Besides that, you can make a hybrid drive very cheaply with bcachefs.

My concern is not really with inode consumption, but mostly with making the hot lookups more inefficient. Maybe that’s fairly academic though.

Since everything accesses the store all the time, I’d expect the hot parts of the tree to be in memory.

No, not enough stuff will be cached even for a simple readdir()

Besides that, you can make a hybrid drive very cheaply with bcachefs.

Hybrid drive? This assumes having a slot for an extra drive, right?

My concern is not really with inode consumption, but mostly with making the hot lookups more inefficient. Maybe that’s fairly academic though.

Hm, I operated under assumptions that for hot lookups all inodes and the relevant subset of directory contents will be in cache, and single-cached-directory traversal is negligible compared with a full syscall (and our stdenv could indeed be improved re: number of syscalls per dlopen). But yes, thanks for clarification, I have not actually checked this and I can be wrong here.

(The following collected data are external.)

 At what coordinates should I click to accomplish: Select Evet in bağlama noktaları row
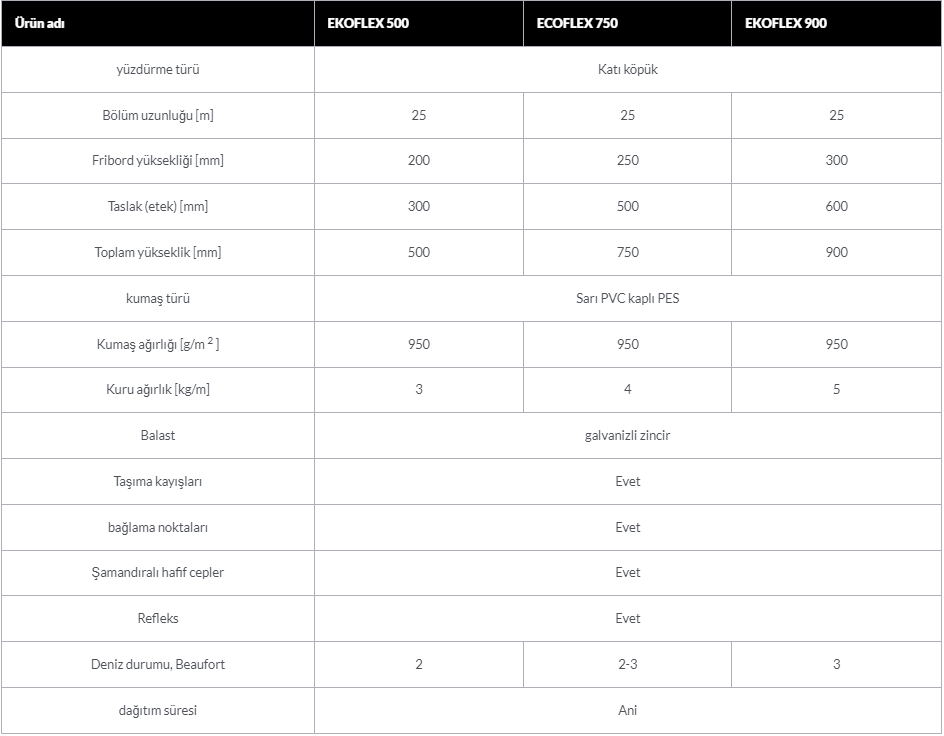pyautogui.click(x=627, y=527)
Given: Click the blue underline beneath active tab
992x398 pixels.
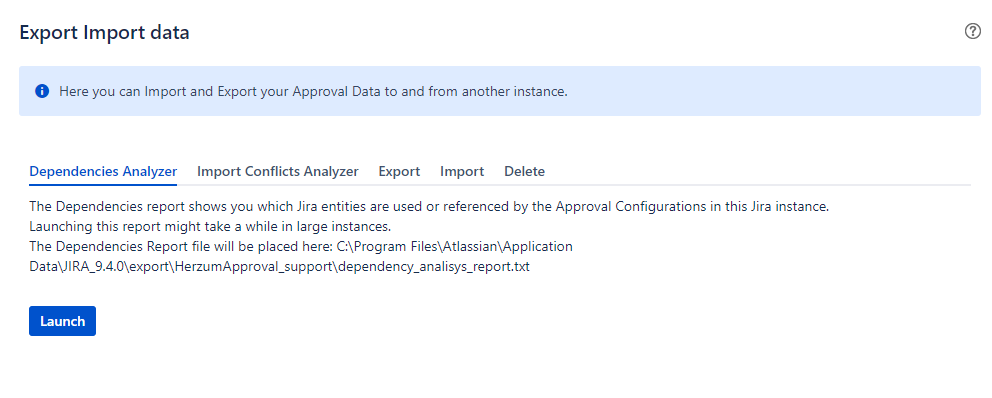Looking at the screenshot, I should [x=103, y=184].
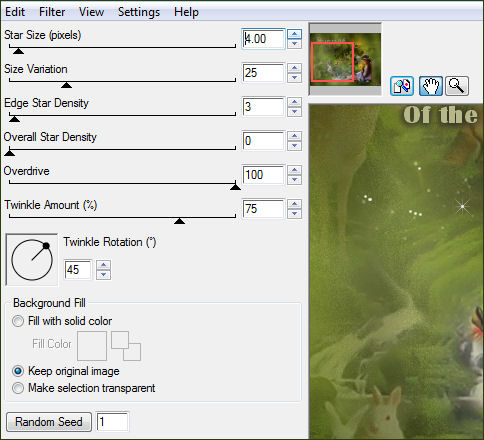Select the hand pan tool
The height and width of the screenshot is (440, 484).
coord(431,86)
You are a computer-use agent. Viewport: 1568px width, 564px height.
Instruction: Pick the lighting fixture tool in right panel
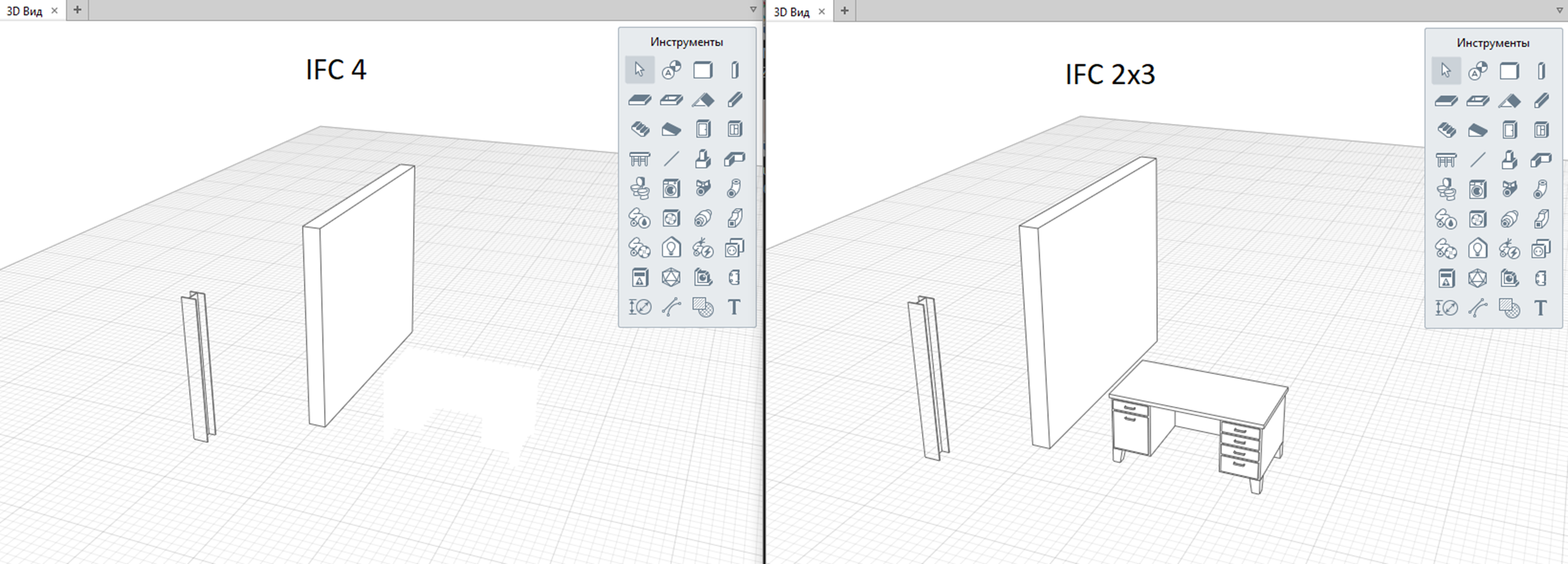coord(1477,249)
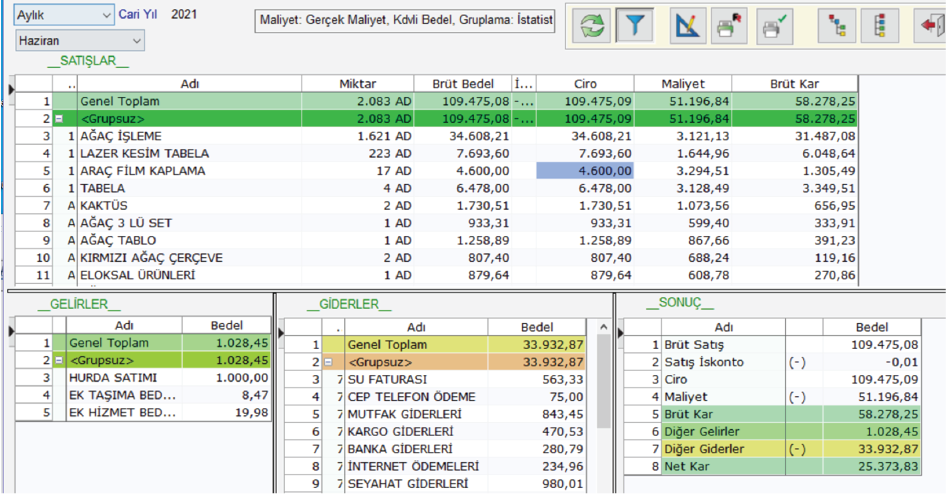This screenshot has height=494, width=946.
Task: Select the highlighted Ciro cell 4.600,00
Action: click(x=585, y=171)
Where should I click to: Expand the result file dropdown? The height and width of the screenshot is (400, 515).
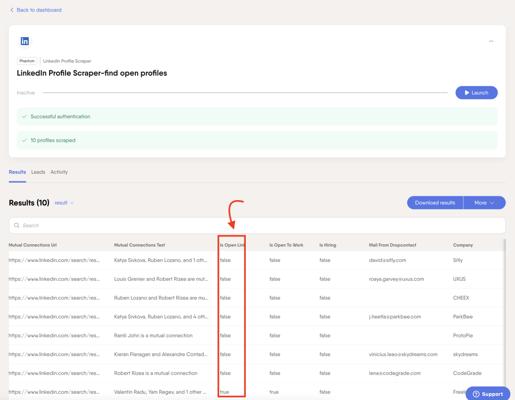coord(64,203)
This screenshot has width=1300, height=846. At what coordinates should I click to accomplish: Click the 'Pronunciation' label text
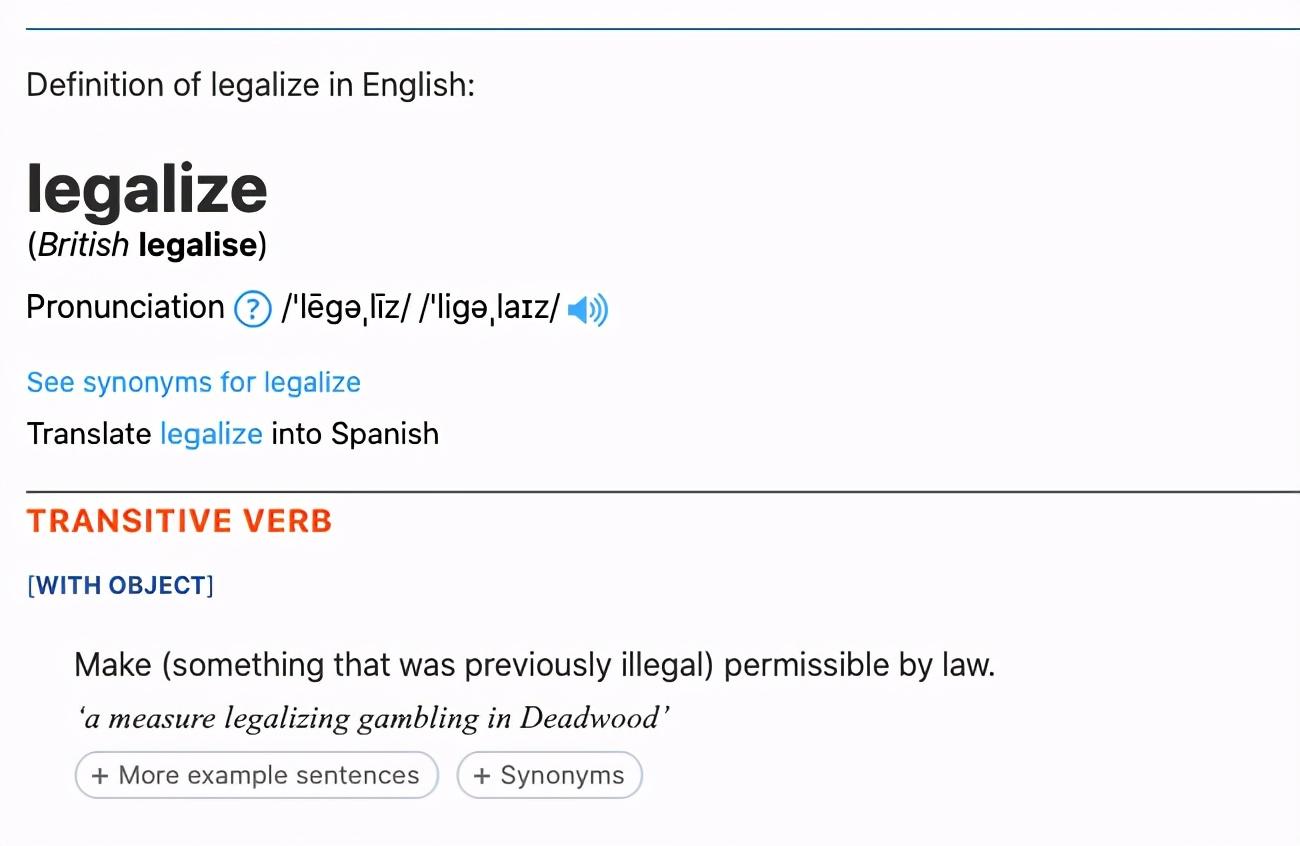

Well - neither am I sure. I can imagine it going both ways for various layouts and filesystems. It would be worthwhile to try a few layouts in a very memory-constrained system.

I have a fusion drive on this computer and tab-completing /nix/store/foo in fish took maybe 2 seconds to give me the 336 results (and upon retry it’s about half a second). And of course Fish is doing a substring match here so it’s definitely reading the whole directory. Heck, printf '%s\n' /nix/store/* | wc -l only took half a second either and gave me 58798 results (though obviously this was a warm test).

My guess is the filesystem metadata is stored on the SSD part of the fusion drive, but I can’t tell you for sure. I’ve got a 121.3GB SSD coupled with a 2TB HDD.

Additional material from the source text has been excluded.